A coletividade pode participar do processo de licenciamento por meio de audiências públicas em que são apresentados relatórios dos danos e impactos que serão causados nas comunidades próximas ao empreendimento.
O Poder Público pode conceder a licença para que o particular desempenhe a atividade por meio de uma autorização, que é um titulo precário, discricionário e que pode ser revogado a qualquer momento, ou pelo licenciamento, que possui caráter definitivo, só podendo ser revogado por interesse público ou por violação das normas legais. Preenchidos todos os requisitos da licença, a mesma não pode ser recusada.

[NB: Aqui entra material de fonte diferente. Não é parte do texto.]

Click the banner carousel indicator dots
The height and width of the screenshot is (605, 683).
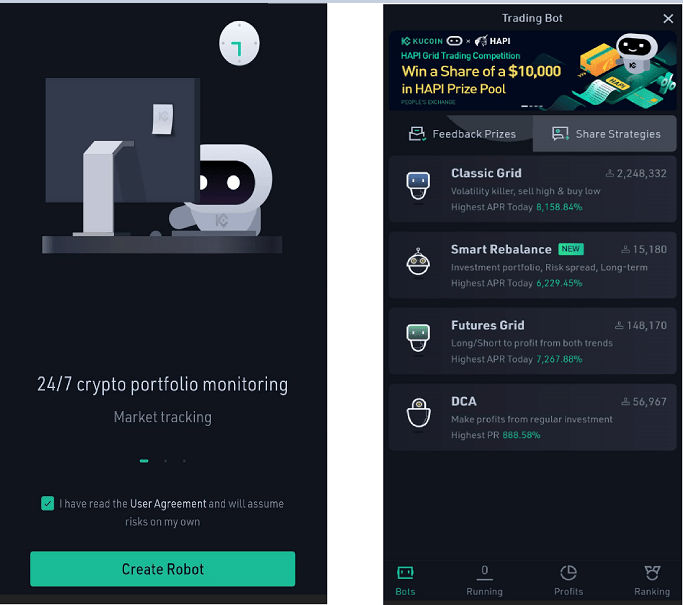tap(532, 106)
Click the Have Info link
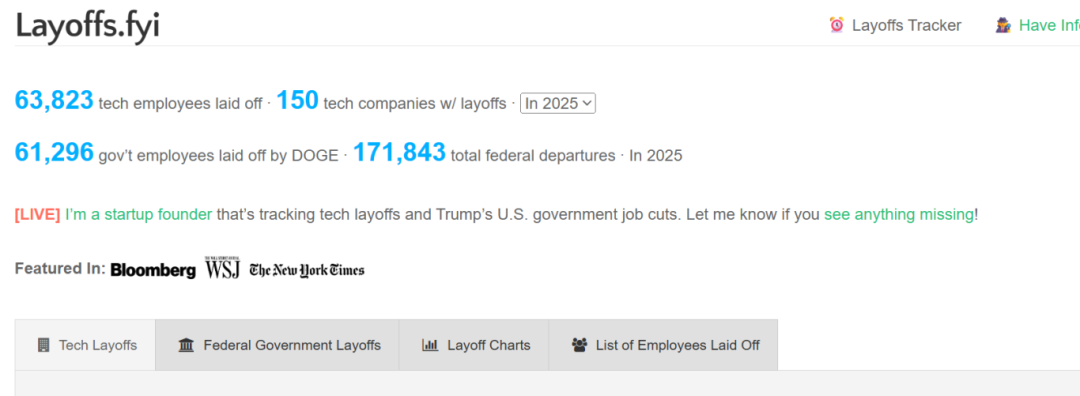 [x=1049, y=25]
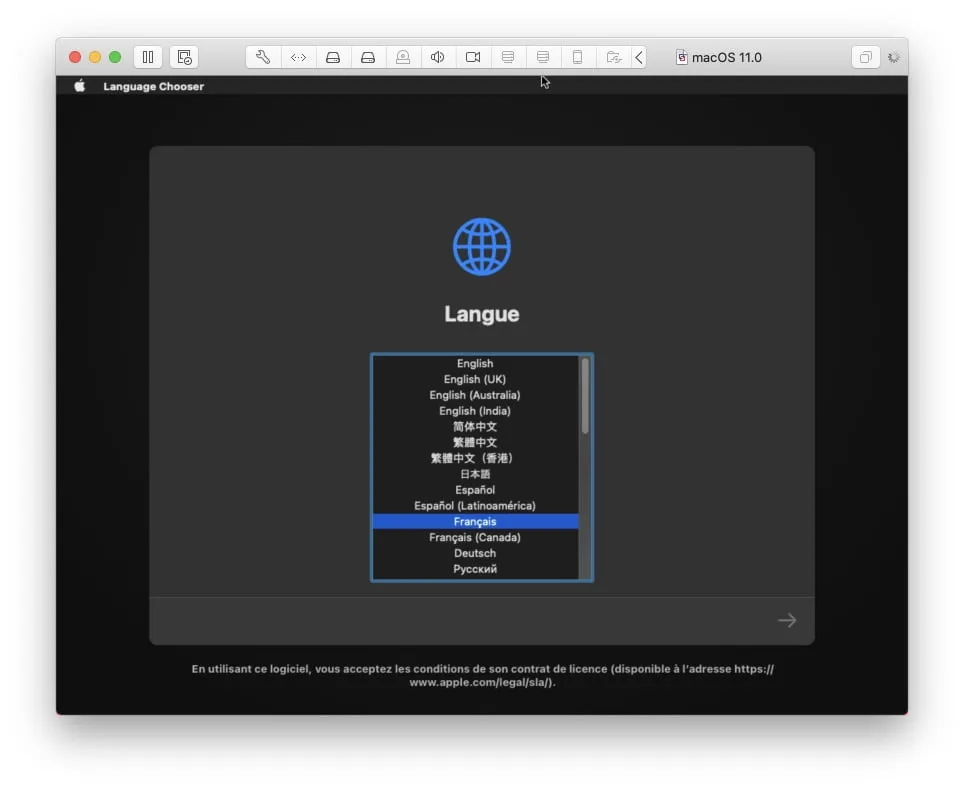This screenshot has width=964, height=789.
Task: Click the shared folder toolbar icon
Action: pos(613,57)
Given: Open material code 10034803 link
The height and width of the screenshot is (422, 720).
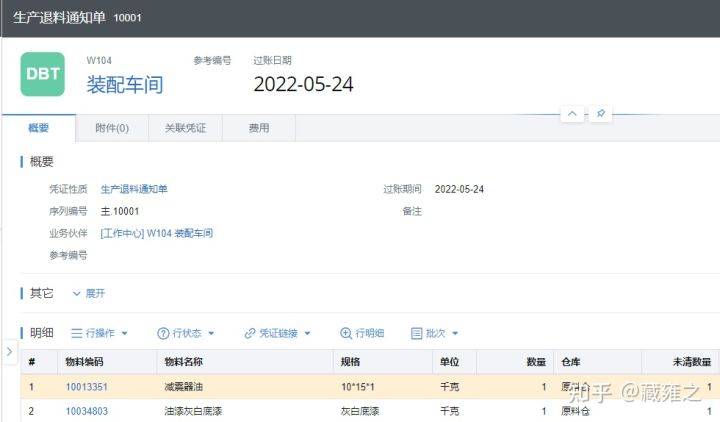Looking at the screenshot, I should (87, 411).
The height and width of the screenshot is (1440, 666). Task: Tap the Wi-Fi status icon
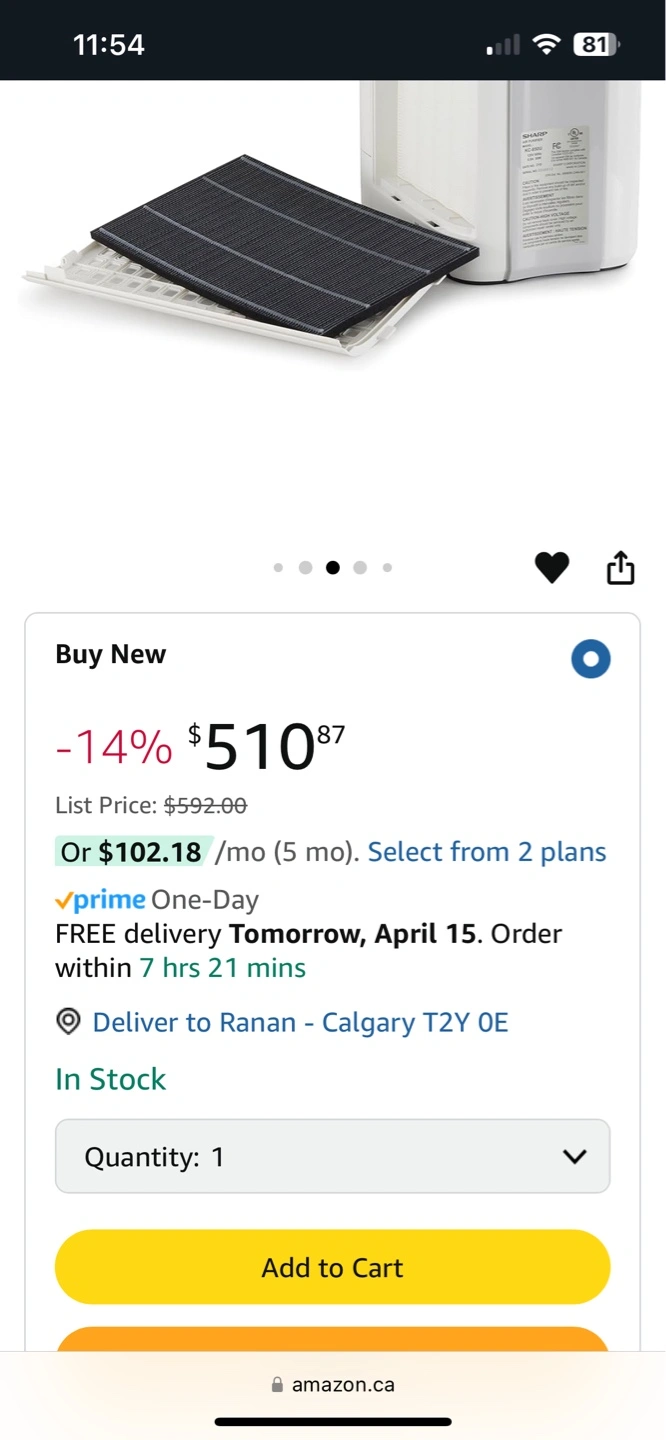pyautogui.click(x=546, y=44)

São três as modalidades de licença. A licença prévia (LP) é concedida na fase do planejamento do projeto, momento em que é aprovada a localização, instalação e operação da atividade, além de fixar os requisitos básicos que devem ser cumpridos nas próximas fases. A licença de instalação (LI) autoriza a instalação do empreendimento, de acordo com as condições estabelecidas anteriormente, abrangendo as medidas de controle ambiental e demais condicionantes. A licença de operação (LO) autoriza o início da atividade e o funcionamento dos equipamentos.
Para expedição de alvará de instalação são analisados os impactos ambientais, e se estão dentro dos padrões autorizados e de acordo com a legislação ambiental, além da preservação ambiental bem como o desenvolvimento sustentável.